The distillery operates twelve stills (each with a capacity of 16,800 litres), twelve stainless steel washbacks (each with a 7000 litre capacity) and a one 8-tonne Lautner tun. Tomatin was the first distillery to switch from the traditional mash tun, which uses rakes to turn the barley, to a Lauter mash-tun, which employs the use of rotating knives to improve the extraction of soluble starch from the barley.

While traditionally selling the vast majority of its whisky to third-party blenders, since 2002 the distillery’s main focus has been on producing single malt and today more than twenty percent of their whisky is bottled as premium single malt. The balance is used for blending, mainly for their own brands, which include Antiquary, Legendary Scot and Talisman. Tomatin have also recently begun making lightly peated single malt called Cù Bòcan, production of which takes place over a seven-week period each year.

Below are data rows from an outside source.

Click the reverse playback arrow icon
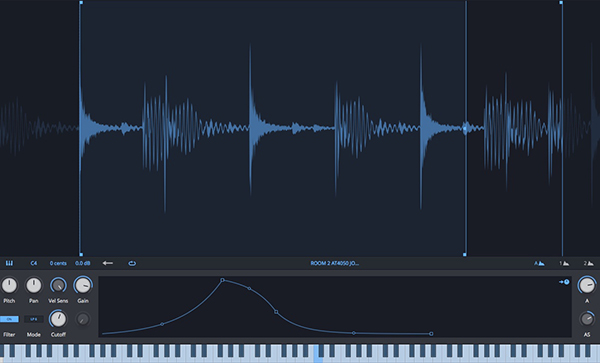This screenshot has height=363, width=600. pyautogui.click(x=108, y=263)
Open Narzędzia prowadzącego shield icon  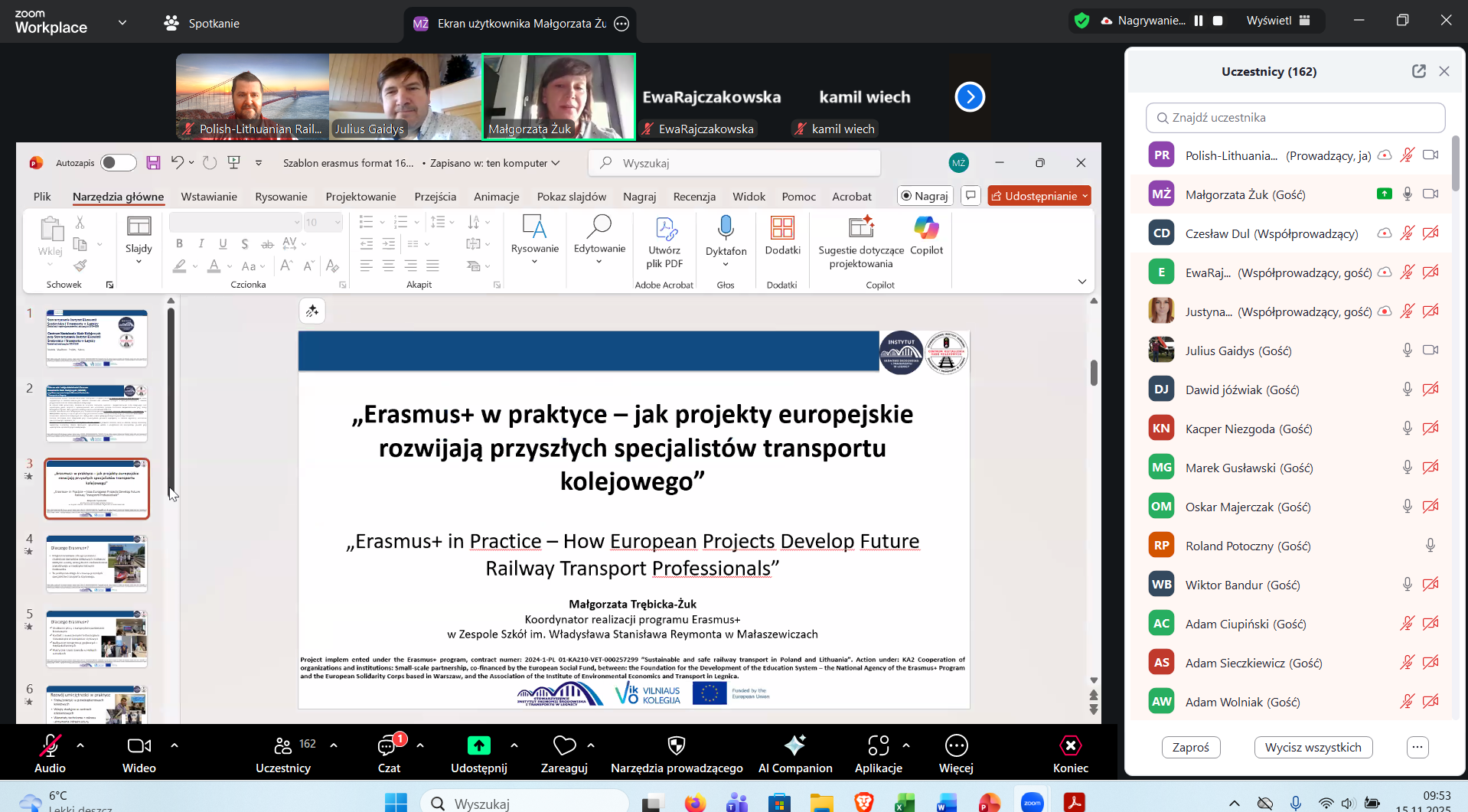pos(677,745)
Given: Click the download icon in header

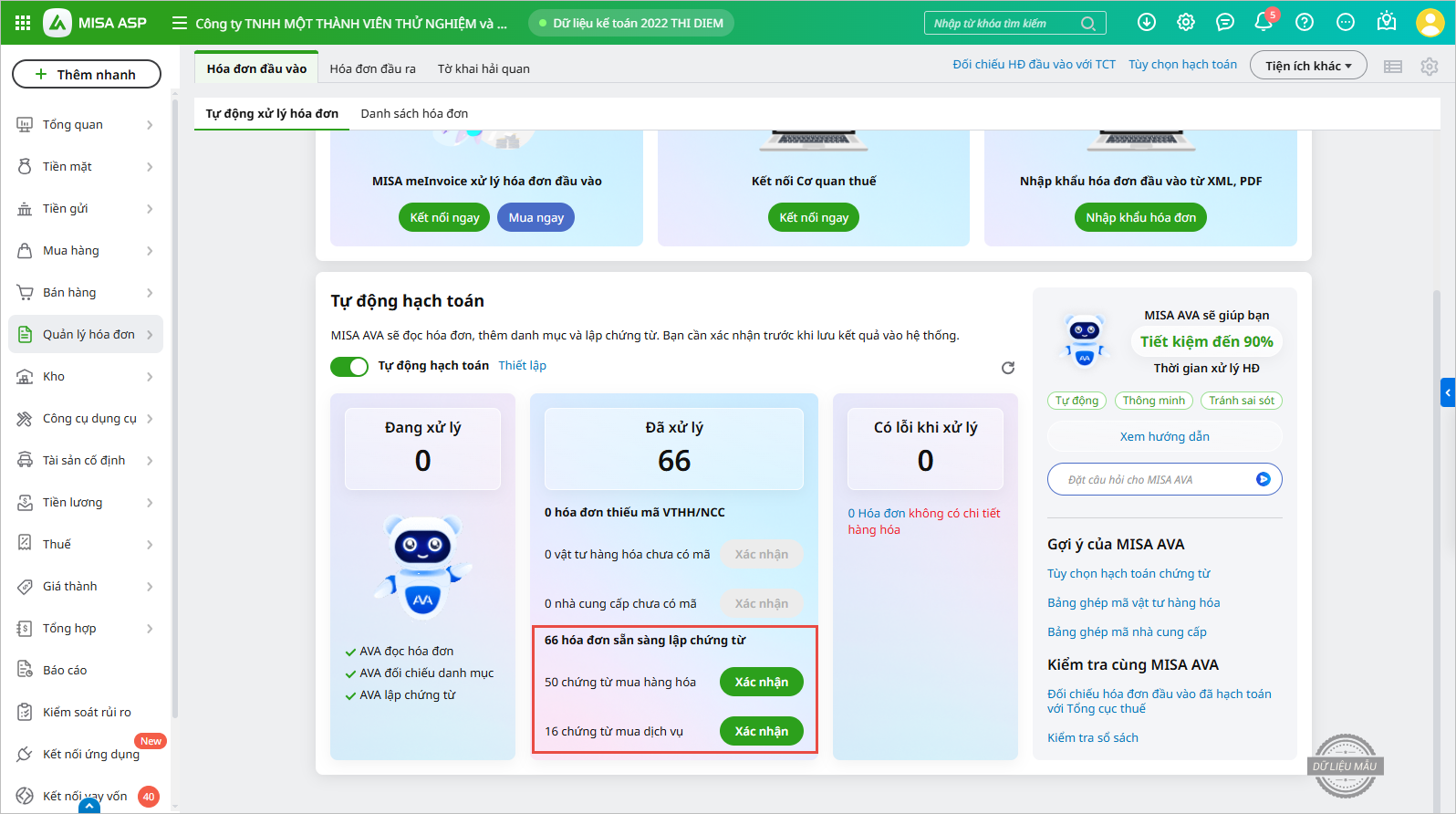Looking at the screenshot, I should tap(1147, 23).
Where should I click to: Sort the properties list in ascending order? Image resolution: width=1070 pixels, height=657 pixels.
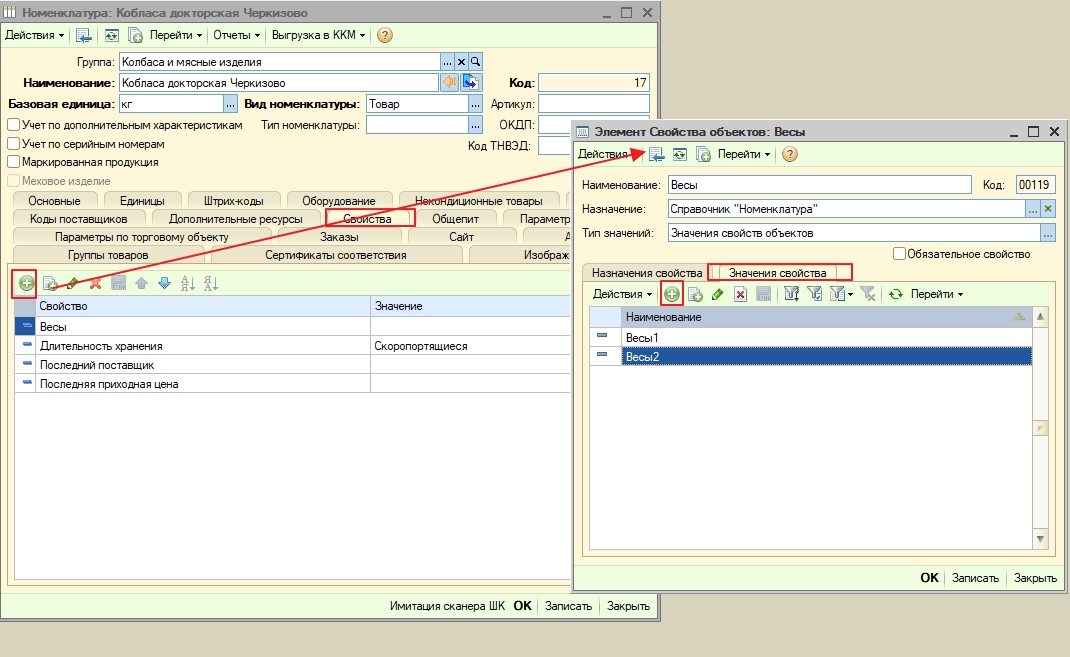(188, 284)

The distillery boasts one of the strongest core range of single malts in Scotland, borne out by exceptional results as for example in Jim Murray’s Whisky Bible with the Legacy bringing in 94.5 points, 12 Year Old 91.5 points, 18 Year Old 92.5 points, 1988 Vintage 95.5 points and the 36 Year Old romping home with 96.5 points. Jim also rated our whisky this month, the 14 Year Old Port Cask Finish, as brilliant, scoring 92.5 in the Whisky Bible. It’s a textbook end-of-night dram and you’d struggle to find a better example of an exceptionally well done Port wood finish. The whisky spends an initial 12 years maturing and mellowing in refill American oak ex-bourbon casks before undergoing a further two year maturation in first-fill casks, sourced from Symington Family Vineyards in Portugal’s Upper Duoro Valley, that had previously held their tawny port for 50 years. Graham Eunson, Tomatin’s head distiller has done a splendid job creating a powerful, balanced and textured whisky displaying ample lashings of strawberries dipped in dark chocolate, baked apple with cinnamon and nutmeg, red berries, raisins and of course rich toffee and butterscotch for good measure. A surge in global demand for this remarkable dram has totally depleted the distillery’s stocks, with no more available until late 2018. Fortunately we had our finger on the pulse and were in time to secure a whopping share of this liquid gold for the Club’s enjoyment in an Australian exclusive import.

WHISKY SPECS

Price: $120.00

Age: 14 Years Old

ABV: 46%

Maturation: Matured for 12 years in ex-bourbon casks before a further two year maturation in European oak ex-Port casks.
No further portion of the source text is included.